At Bytro we develop cross-platform strategy games since 2009. Most of our games are based on real historical events and are well-known for their accuracy, for being very challenging, and are beloved by hard-core strategy gamers. For us, maintaining a long-term relationship with our teammates, and creators of our games is a crucial part of our current and future success.
For the last two years, we’ve experienced incredible growth inside the company, and one way we’ve been able to remain competitive against our industry peers is by having a people-first approach. We truly understand the importance of having passionate, motivated, enthusiastic people; and that in order for them to give their best they need to feel their best.
In 24 months went from being a 35-people company to having now more than 80 employees from more than 20 different nationalities. Our company’s culture is quite unique, something we are very proud of and also very protective of. As our teams become bigger (and will become even bigger in 2023), maintaining this culture has been quite challenging, and let’s add to that, that most Bytronians work remotely. As everything is evolving, we know our culture has to evolve too.
What changes in our culture are we implementing in 2022 and beyond?
- Bytro’s Office Week
Since switching to remote work we noticed that everyone was happier and productivity had increased significantly, so giving people the freedom to choose where to work was not a difficult choice to make.
Since our culture is something everyone at Bytro genuinely values so much (and one of our strongest competitive advantages), we had to find a way in which we could still enable it without being in the same physical space. We came up with our quarterly office week: One week a quarter all Bytronians gather physically at our HQs in Hamburg, (those who don’t live in the area have their trip to Hamburg facilitated) in which the main focus is mostly team building. The whole week is planned with fun activities to get to know new faces and reconnect with old friends, brainstorm ideas for new projects, have creative workshops, etc.
2022 was the first year we fully executed it and we already see a new generation of Bytronians connecting in a new way than we did 5 years ago. But the connection is still very much there, it sparks inspiration, motivation, and a sense of community within our company, and that’s all we aim for with Bytro’s office week.
- Open and transparent communication (especially with the management board)

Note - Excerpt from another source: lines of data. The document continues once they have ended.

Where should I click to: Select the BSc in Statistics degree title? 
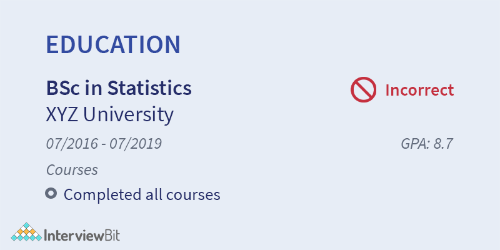point(119,88)
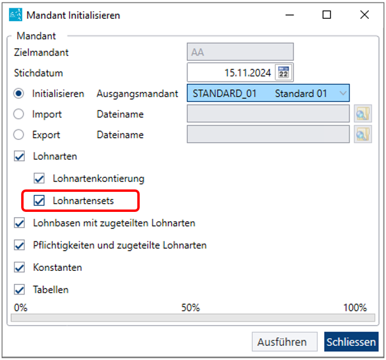
Task: Toggle Pflichtigkeiten und zugeteilte Lohnarten checkbox
Action: 19,246
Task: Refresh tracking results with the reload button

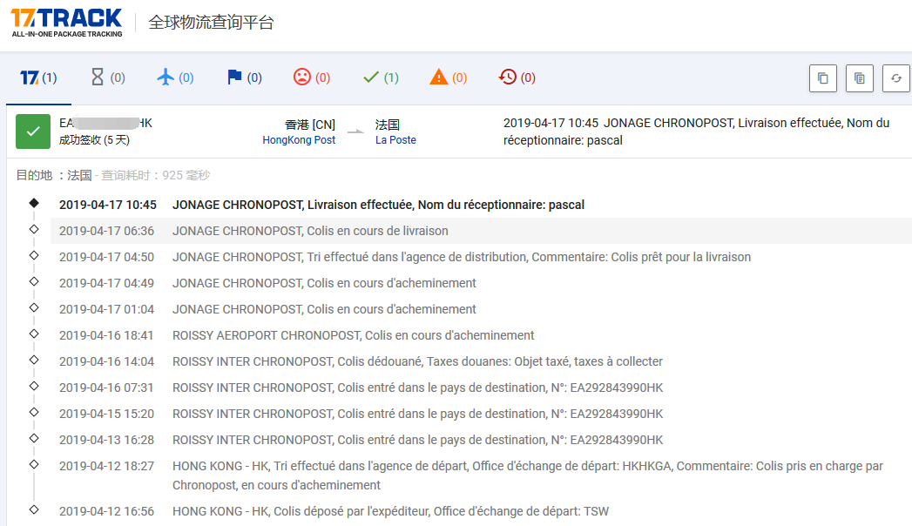Action: pyautogui.click(x=895, y=78)
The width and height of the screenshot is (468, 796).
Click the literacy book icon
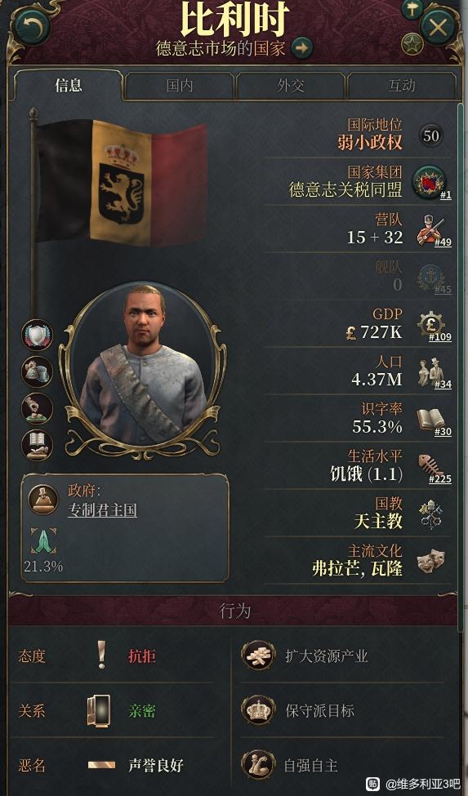pos(431,420)
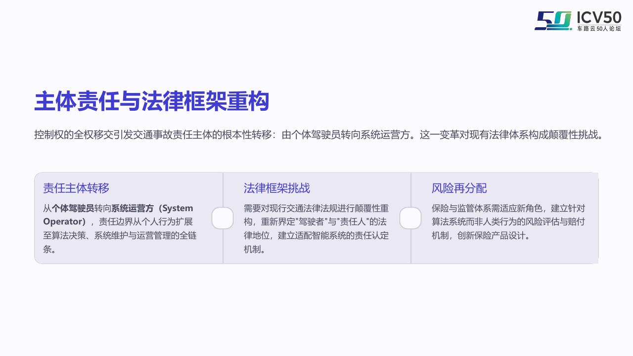Click the 责任主体转移 card heading
This screenshot has height=356, width=633.
point(76,188)
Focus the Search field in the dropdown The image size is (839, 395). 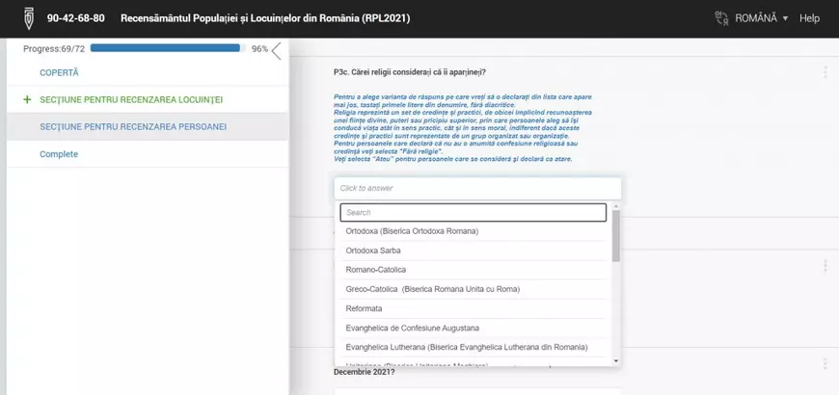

We’ve practiced and preached these values since the very beginning of our company, but it weighs much more now that we are not physically in the same place.
One has always been able to knock on the CEO’s office door (or send a slack message to be more precise) to give or receive feedback, but we also have a monthly company meeting with a space for people to submit anonymous questions directly to the Managing Director, and he answers them right there on the call. A lot of the people-focused initiatives in the company are born from this Q&A.
Being open to listening to the people that make our games a reality without the fear of any judgment, has allowed us to know each other on a deeper level and to create a more tailor-made company culture. Having such close communication has also put to light that implementing these new initiatives (like remote work or a 4-day work week, or every other perk one can offer in a company) might work for some people, but for others not so much. This leads us to the biggest boldest project we’ve executed: testing a 4-day work week.
- Testing a 4 day work week
The idea started as an employee initiative during a workshop. After that, a small group of people (all from different teams and levels) gather to research and propose how could Bytro make a 4-day work week happen.
The management board remained open and curious about the initiative and empowered these Bytronians to push the project and started testing in Q4 2022. Companies that tried a 4-day workweek model often reported a boost in productivity and motivation. Yet, the idea that a company could have higher output with less rigid, and potentially shorter, working hours sounds counterintuitive to many.
We want to empower those who are contributing most to our success to do so in ways that work best for them. At the same time, we have to avoid the feeling that they get less support from the rest of the team, for example when work has to be done on Fridays. This is a true challenge we have no solution for yet, and the only way to find it is by remaining open to listening to our people.
For us, testing a four-day workweek is a way of finding what works for our company and culture. Even if, in the long term, we don’t keep it and follow it strictly, it is very likely that the freedom and flexibility for people to control their working hours stays.
We’ve grown a lot, but so has the industry and the competition for the best talent in the design, development, operations, and marketing of games. Having our kind of approach and giving freedom back to the employees seems to be the perfect set-off for current employees to thrive in both their professional and personal lives while establishing a long-lasting relationship with Bytro and the products we develop for the hardcore strategy gamers.
Fundamentally, we are looking for the best, healthiest, and most productive work environment for our employees. We believe that the future of work looks different for every company and industry and that it will look different year by year but one thing is for sure: the future of work, is for companies to stay as human as possible. Listen, be open-minded, and put your trust in the people you hire.